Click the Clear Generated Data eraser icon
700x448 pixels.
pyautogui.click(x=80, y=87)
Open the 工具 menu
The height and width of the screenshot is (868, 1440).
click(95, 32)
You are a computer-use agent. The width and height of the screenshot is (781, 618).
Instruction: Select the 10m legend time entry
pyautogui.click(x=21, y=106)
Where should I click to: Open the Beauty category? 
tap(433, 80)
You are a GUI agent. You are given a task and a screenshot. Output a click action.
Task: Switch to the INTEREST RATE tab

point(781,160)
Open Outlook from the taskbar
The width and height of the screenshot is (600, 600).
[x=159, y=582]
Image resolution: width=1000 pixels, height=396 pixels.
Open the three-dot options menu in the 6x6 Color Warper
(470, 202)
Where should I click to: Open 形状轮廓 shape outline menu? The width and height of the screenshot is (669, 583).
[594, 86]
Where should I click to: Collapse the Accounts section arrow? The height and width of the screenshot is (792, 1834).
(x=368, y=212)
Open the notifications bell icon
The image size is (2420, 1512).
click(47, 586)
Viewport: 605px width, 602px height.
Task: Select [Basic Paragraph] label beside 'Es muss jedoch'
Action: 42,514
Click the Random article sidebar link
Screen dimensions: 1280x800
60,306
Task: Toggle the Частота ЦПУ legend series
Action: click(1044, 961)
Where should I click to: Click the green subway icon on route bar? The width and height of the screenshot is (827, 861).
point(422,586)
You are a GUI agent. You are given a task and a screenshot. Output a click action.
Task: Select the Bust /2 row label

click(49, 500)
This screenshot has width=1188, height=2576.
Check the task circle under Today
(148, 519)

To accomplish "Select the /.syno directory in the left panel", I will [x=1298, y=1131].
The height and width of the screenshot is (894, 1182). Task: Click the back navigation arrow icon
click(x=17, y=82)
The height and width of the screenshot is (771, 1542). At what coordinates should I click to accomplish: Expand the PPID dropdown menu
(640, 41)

→ DIRECTIONS:
Return every line of the data above that contains the string "accomplish". Case counts when matching.

→ RESULT OF THE TASK:
To accomplish "Select the /.syno directory in the left panel", I will [x=1298, y=1131].
The height and width of the screenshot is (771, 1542). At what coordinates should I click to accomplish: Expand the PPID dropdown menu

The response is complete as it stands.